Per non parlare delle piccole imprese (meno di dieci dipendenti), lì dove il Personal Computer serve solo per stampare una fattura o per visionare un catalogo.
In questo caso, alle mie domande:
“Avete un elenco dei prodotti che trattate?”
“Avete un sito internet o una pagina Facebook?”
“Da questa pagina ricevete email con la richiesta di informazioni?”
Alle loro risposte affermative ho posto altre domande:
“Avete mai sentito parlare di cryptolocker o di virus che transitano tramite email?”
“Avete una copia di sicurezza dei vostri listini e/o della vostra contabilità?”
A questo punto i loro volti diventavano pallidi, dopo aver compreso, seppur minimamente, il danno che avrebbero potuto subire in conseguenza di un attacco informatico, tale da poter comportare finanche la chiusura della loro attività.
La maggior parte degli utenti intervistati da chi scrive ha ancora una concezione errata del criminale informatico, associandolo al prototipo di questi fornito dai media televisivi, non rendendosi conto che molto spesso, egli è seduto accanto a loro: l’Insider (criminale interno all’azienda) è di solito un soggetto laureato, in alcuni casi plurilaureato, con circa 3/5 anni di servizio e con età compresa tra i 30 ed i 40 anni, che solitamente riveste cariche significative all’interno dell’azienda, “vicine” alla direzione.
Quanti dipendenti di un’azienda entrano in contatto con il “patrimonio” aziendale con il rischio di cancellare dati importanti?
Quanti di questi sono pronti a “vendere” informazioni riguardanti la propria azienda?
Non serve un’infrastruttura di rete ultra tecnologica (tipo firewall) se manca la formazione adeguata dei singoli componenti aziendali.
Cosa dobbiamo aspettarci?
Alcuni ricercatori affermano che nel giro di pochi anni assisteremo a delle minacce informatiche sempre più frequenti, visto che ormai si parla quasi esclusivamente di “mondo connesso”.
La dimostrazione è data dal fatto che tutti noi subiamo la tecnologia, senza rendercene conto, considerato che siamo obbligati ad aggiornare il software di messaggistica installato sul nostro smartphone, “spiati” dalla miriade di videocamere installate ovunque, obbligati ad utilizzare pagamenti elettronici, ecc.
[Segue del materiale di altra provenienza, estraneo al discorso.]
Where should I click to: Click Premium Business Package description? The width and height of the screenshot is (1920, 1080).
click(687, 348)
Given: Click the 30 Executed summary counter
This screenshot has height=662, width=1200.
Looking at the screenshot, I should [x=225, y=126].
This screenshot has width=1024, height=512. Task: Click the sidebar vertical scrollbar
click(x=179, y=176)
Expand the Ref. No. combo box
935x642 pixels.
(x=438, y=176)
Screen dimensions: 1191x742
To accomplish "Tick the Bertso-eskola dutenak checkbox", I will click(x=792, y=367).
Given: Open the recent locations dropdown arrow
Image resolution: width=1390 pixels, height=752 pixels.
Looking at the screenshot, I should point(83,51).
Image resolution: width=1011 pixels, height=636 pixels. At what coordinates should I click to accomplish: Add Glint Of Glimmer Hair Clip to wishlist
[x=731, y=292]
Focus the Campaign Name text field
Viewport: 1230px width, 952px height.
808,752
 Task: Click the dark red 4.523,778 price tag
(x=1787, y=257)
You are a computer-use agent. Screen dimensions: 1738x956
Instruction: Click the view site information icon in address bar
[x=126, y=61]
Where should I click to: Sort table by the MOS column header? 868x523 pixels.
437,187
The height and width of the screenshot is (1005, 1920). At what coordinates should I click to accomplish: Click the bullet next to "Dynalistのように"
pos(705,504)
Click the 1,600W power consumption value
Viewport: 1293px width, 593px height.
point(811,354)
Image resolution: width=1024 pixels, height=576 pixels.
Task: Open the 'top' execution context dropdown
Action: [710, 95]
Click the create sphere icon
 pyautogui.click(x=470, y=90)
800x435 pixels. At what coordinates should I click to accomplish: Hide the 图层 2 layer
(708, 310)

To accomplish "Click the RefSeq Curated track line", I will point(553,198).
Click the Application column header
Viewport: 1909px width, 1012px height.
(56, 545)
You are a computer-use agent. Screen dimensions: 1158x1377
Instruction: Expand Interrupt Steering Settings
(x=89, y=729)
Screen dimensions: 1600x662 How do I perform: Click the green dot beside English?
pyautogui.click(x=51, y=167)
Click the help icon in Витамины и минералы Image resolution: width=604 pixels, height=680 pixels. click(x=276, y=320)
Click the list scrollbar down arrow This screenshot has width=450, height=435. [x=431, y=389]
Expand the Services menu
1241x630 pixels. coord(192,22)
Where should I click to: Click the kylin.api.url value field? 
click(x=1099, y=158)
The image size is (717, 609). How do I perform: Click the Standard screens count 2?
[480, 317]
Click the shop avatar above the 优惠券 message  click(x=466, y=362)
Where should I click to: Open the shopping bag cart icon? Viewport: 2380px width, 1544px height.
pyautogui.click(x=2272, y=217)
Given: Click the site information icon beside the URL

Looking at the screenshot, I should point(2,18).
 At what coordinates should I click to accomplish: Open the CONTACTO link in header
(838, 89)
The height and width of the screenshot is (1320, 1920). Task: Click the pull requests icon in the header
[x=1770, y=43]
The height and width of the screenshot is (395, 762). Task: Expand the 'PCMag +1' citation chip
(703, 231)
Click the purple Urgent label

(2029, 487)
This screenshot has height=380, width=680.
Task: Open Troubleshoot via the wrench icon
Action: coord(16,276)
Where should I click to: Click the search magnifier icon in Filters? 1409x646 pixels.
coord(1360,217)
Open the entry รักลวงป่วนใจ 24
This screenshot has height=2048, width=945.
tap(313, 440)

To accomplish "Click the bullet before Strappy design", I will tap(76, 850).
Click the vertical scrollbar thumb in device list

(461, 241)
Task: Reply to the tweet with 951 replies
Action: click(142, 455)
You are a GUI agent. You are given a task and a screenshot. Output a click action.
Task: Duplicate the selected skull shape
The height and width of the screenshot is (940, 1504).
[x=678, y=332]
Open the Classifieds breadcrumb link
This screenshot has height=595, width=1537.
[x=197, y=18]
Si tratta soltanto di essere consapevoli dei rischi e cercare di mettere in atto delle politiche di sicurezza idonee a metterci al riparo dalle cosiddette “catastrofi”.
Dobbiamo renderci conto che non basta più un antivirus o un portone blindato a proteggerci.
La vera sicurezza deve partire dalle nostre abitudini e dal modo “responsabile” di usare la tecnologia.
Dott. Silverio Greco – IT Security Manager – Specialista di Sistemi di Telecomunicazioni – Esperto in Digital Forensics e docente di Criminalistica e Intelligence in corsi di specializzazione in Criminologia.
Ricercatore e membro del CDA dell’Istituto di Ricerca di Scienze Forensi ANTARTIDE.